A Misstatement of the Case

Gerald Seib opened his Monday Wall Street Journal piece with this bit:

…Americans have learned they can’t really count on Washington to deal with this crisis for them. Local leaders, businesses, churches, sports leagues—all have taken up the task, and done so more effectively than the political leadership in Washington.

That’s as it should be. Responsibility is individual, personal; we cannot wish any of that off onto others, much less government. All government can do—and it should do this much—is help us satisfy our own obligations.

That help, also, needs to come from the bottom up, with the Federal government’s help coming last.
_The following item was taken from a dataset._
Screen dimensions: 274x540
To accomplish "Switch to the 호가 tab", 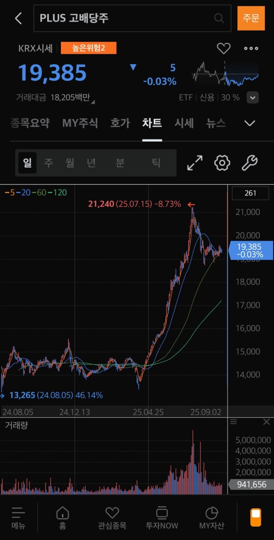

That top tier of our American government hierarchy has national responsibilities, and even with the present COVID-19 situation, conditions on the ground vary widely from locale to locale, State to State. Responses need to be similarly local or unique to each State.

The Federal government can spur development of medical treatments—the public-private partnerships with medical enterprises, for instance—and short-term (I’ll repeat that: short-term, with sunset clauses built in to guarantee shortness) economic measures to mitigate the stresses on our businesses, small and large. It can deploy military mobile hospitals and shelters to particular hot spots, and it can take other such temporary nation-wide steps to mitigate the situation.

Necessary mitigation, even control, of the situation, though, must begin with us as individuals. That mitigation begins with stopping our panic-buying and hoarding of necessary supplies. They continue with looking out for our most vulnerable neighbors: the elderly, the less or non-mobile, the poor among us.  They go further: avoiding large gatherings for the duration (which is not the same as not going out at all, not giving our custom to the mom and pop businesses in our neighborhoods and city regions), seeing to the welfare of neighbors with early grade school-aged children whose schools have been closed for the duration, checking on the older kids.

We need, also, to consider a mantra from a war we fought four generations ago: Is this trip really necessary? (And yes, it is, within the context of continuing to do at least occasional business with those mom and pops.)

In the end, we must revive and live by the words a man spoke some 60 years ago (which I’ll rephrase here): Ask not what your government can do for you. Ask what you can do for yourself and your neighbor.